LEESTEKST
==============================

Als men deze suggestie volgt, geeft men in feite de Franstaligen wat ze willen, ook al verdrinkt men het in een veralgemeend inschrijvingsrecht. Iemand uit West-Vlaanderen zal zich namelijk niet meteen in Luik gaan inschrijven noch vice versa, maar een Franstalige uit de rand zal dat wel doen in Brussel.

Toen ik dat vorige week las, fronste ik toch de wenkbrauwen. Het deed me denken aan de jaren tachtig, toen premier Martens de zes Voerense gemeenten bij het administratief arrondissement Halle-Vilvoorde heeft gevoegd, althans voor 24 uur. Ook toen vroeg iedereen zich af waarmee de politici in godsnaam mee bezig waren. Maar ik neem dit denkspoor ernstig, temeer daar het gelanceerd zou zijn door gewezen journalist Jan Schodts.

Terwijl men bezig is met corridors en men stafkaarten bovenhaalt om te zien waar die corridor tussen Brussel en Wallonië over Sint-Genesius-Rode kan lopen, wordt ook geopperd het toezicht op de zes faciliteitengemeenten aan de Vlaamse overheid te onttrekken en over te dragen aan het college van gouverneurs, zoals dat ook voor Komen en Voeren al gedeeltelijk het geval is.

Aangezien in dit land zowat alles kan en ook deze denksporen tot de mogelijkheden behoren, wil ik de minister vragen of hij de twee vermelde denksporen realistisch acht en of die inderdaad op tafel liggen. Zo neen, welke voorstellen staan wel op het menu en acht de minister wel realistisch?

==============================

OPDRACHT
Zet de leestekst over de faciliteitengemeenten voort na de laatste zin.

==============================

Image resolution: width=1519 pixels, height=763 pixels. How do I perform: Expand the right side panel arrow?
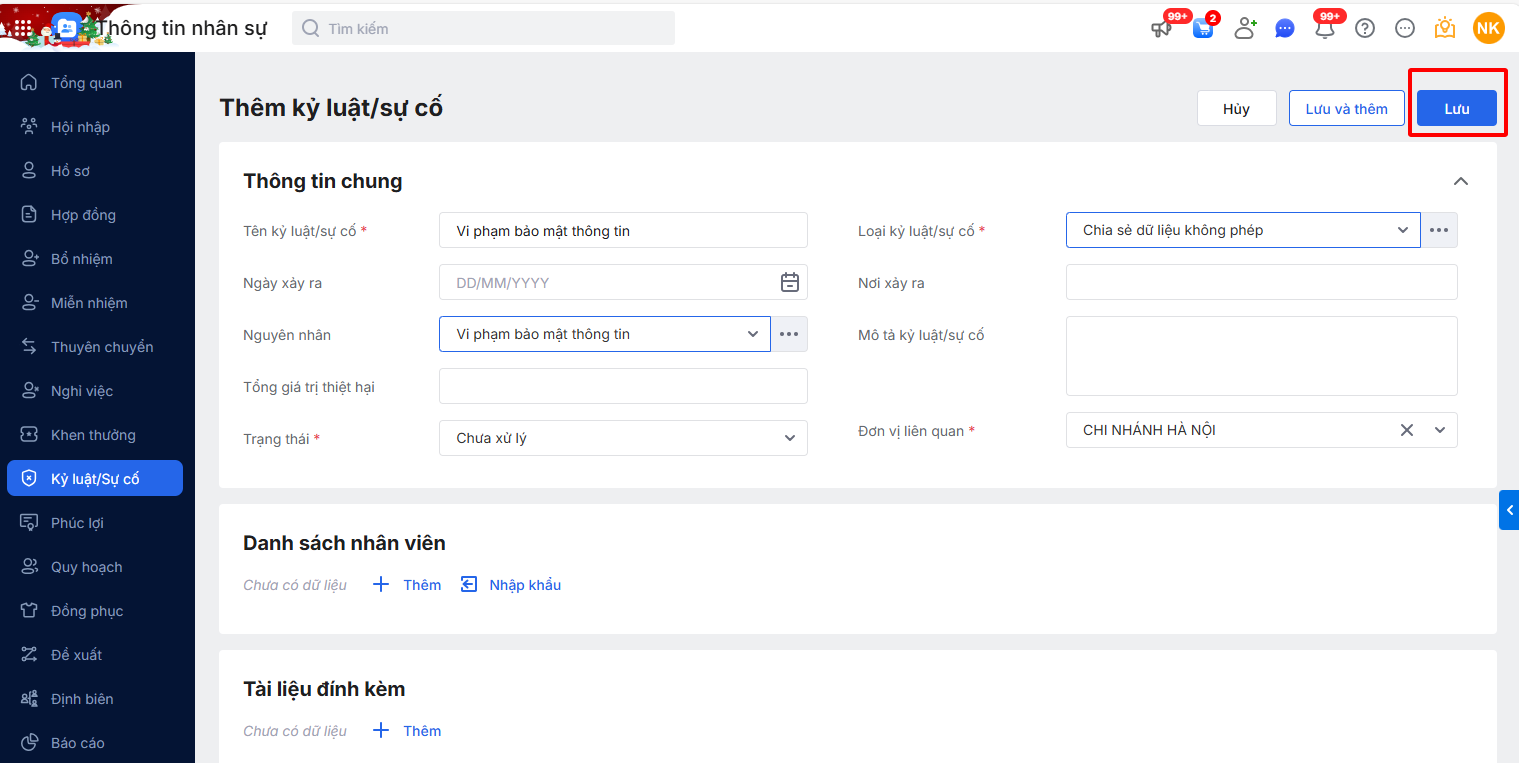1509,510
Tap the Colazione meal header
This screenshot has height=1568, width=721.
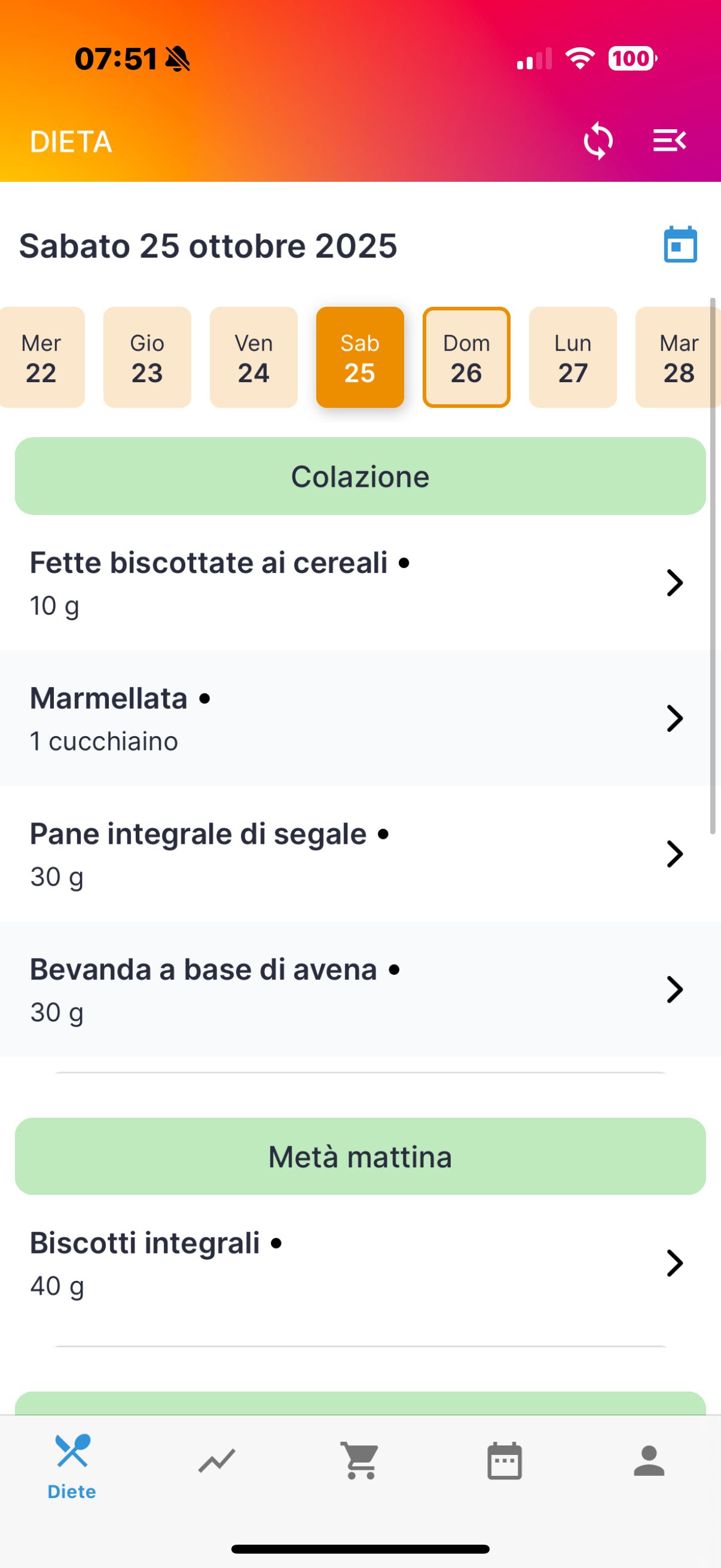pyautogui.click(x=360, y=476)
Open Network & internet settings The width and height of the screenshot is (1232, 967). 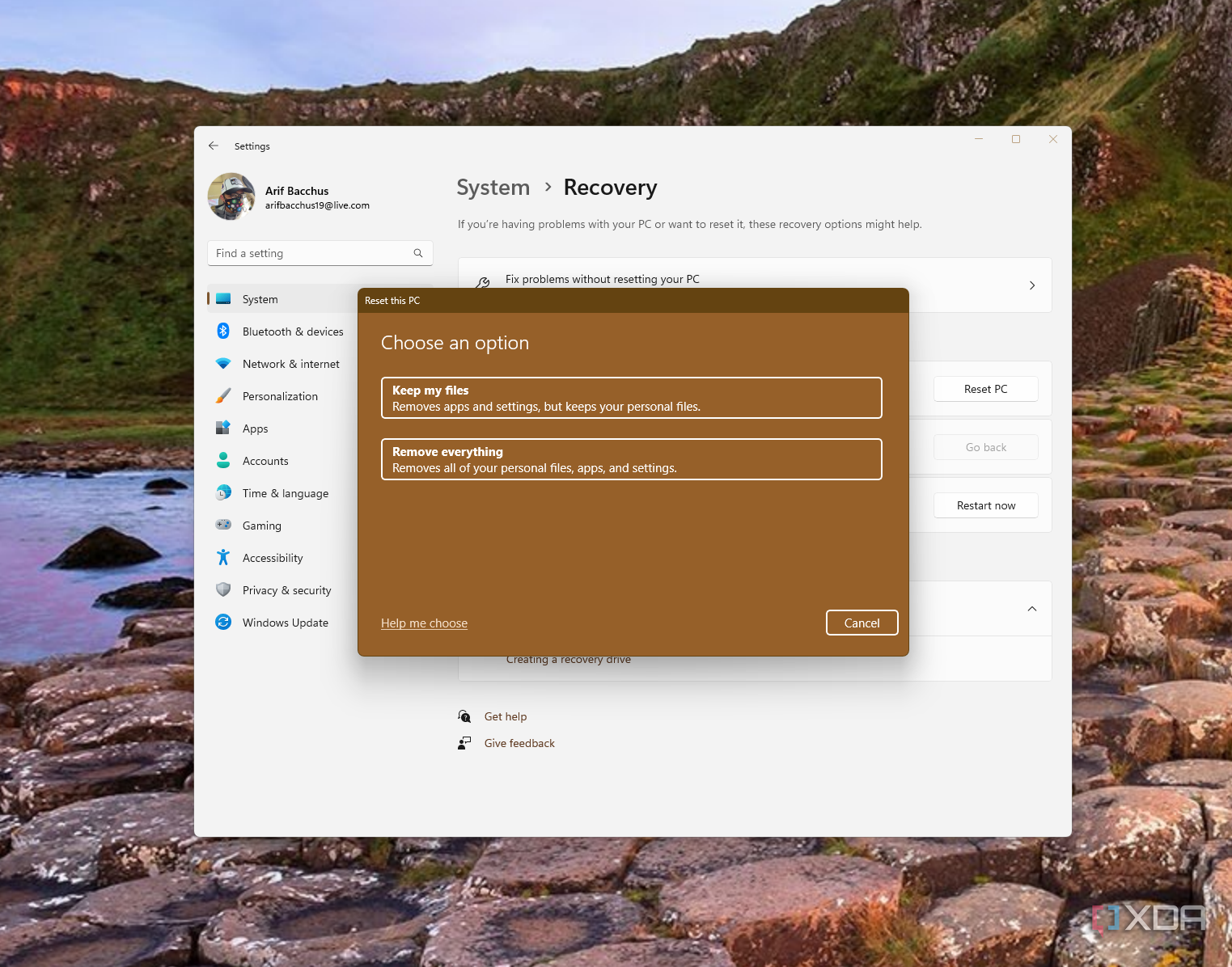(222, 363)
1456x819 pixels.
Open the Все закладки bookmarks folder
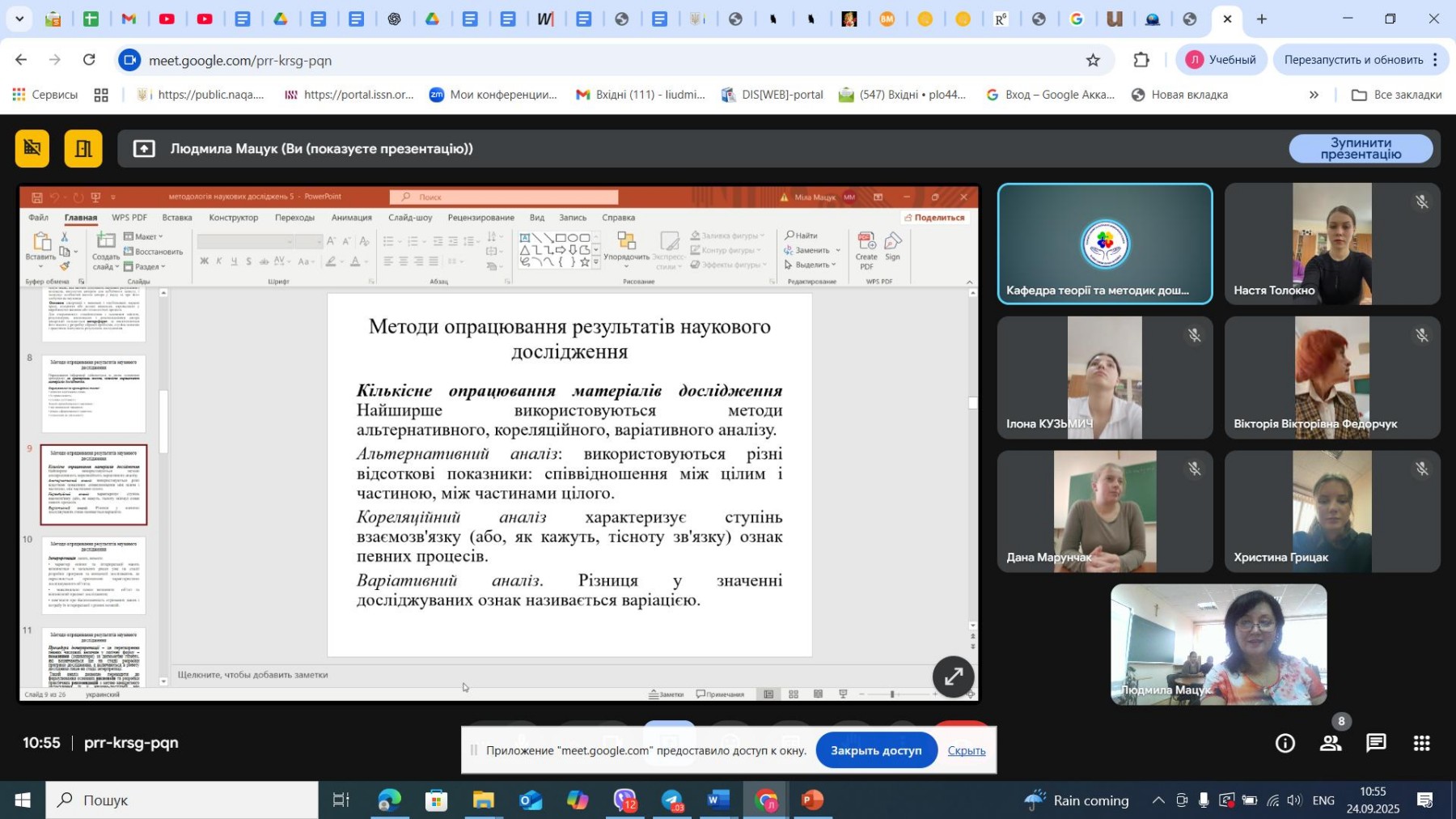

==============================

ANTWOORDVAK
De heer Jo Vandeurzen, vice-eersteminister en minister van Justitie en Institutionele Hervormingen. - Het is inderdaad de bedoeling om via onderhandelingen tot een oplossing te komen die een antwoord moet bieden op het arrest van het Grondwettelijk Hof inzake het kiesarrondissement Brussel-Halle-Vilvoorde. Die opdracht heb ik opgenomen. Zoals volgt uit de toelichting bij het voorstel van bijzondere wet houdende institutionele aangelegenheden lopen de gesprekken daarover samen met die over het tweede pakket institutionele maatregelen.

Ik dank de senator uiteraard voor zijn inventaris van de ballonnetjes die in verband met deze kwestie in de pers zijn opgelaten. De volgende dagen en weken zullen er wellicht nog andere ballonnetjes volgen. Ik hoop dat de senator begrijpt dat, nu de onderhandelingen in een beslissend stadium komen, het niet verstandig is dat een minister die bezig is met die onderhandelingen en hervormingsvoorstellen, publiek oordeelt over het realistisch gehalte van een of ander spoor, voor zover die voorstellen al ter overweging op de onderhandelingstafel zouden liggen.

De heer Joris Van Hauthem (VB). - Dit bijzonder diplomatieke antwoord was voorspelbaar. Als het spoor van het inschrijvingsrecht op tafel ligt, dan verdrinkt men het inschrijvingsrecht voor de Franstaligen uit de brede rand in het algemene inschrijvingsrecht. Ik zie niet hoe dat in de praktijk kan worden toegepast, maar in dit land zijn nog gekkere dingen gebeurd.

De minister heeft zich niet uitgesproken over het voorstel om het toezicht over de faciliteitengemeenten te onttrekken aan de Vlaamse overheid en naar de federale overheid of een soort van college over te hevelen. Franstaligen leggen wel een aantal zaken op tafel, maar aan Vlaamse zijde worden die nooit gecompenseerd.

De minister verwijst terecht naar de memorie van toelichting bij het eerste pakket van de staatshervorming. Daar moet ik om lachen. Dat pakket is op 5 maart bij de Senaat ingediend en in de memorie van toelichting staat dat het Parlement wordt uitgenodigd om dat pakket binnen de kortste termijnen te bespreken en goed te keuren. Het advies van de Raad van State is binnengekomen op 30 april. Het is nu bijna eind juni. `Binnen de kortste termijnen' doet een beetje denken aan `onverwijld'. Het wordt op den duur even lachwekkend.

Ik kan me niet voorstellen dat een Vlaamse partij kan instemmen met de twee nieuwe sporen die nu, naast alle andere, worden voorgesteld.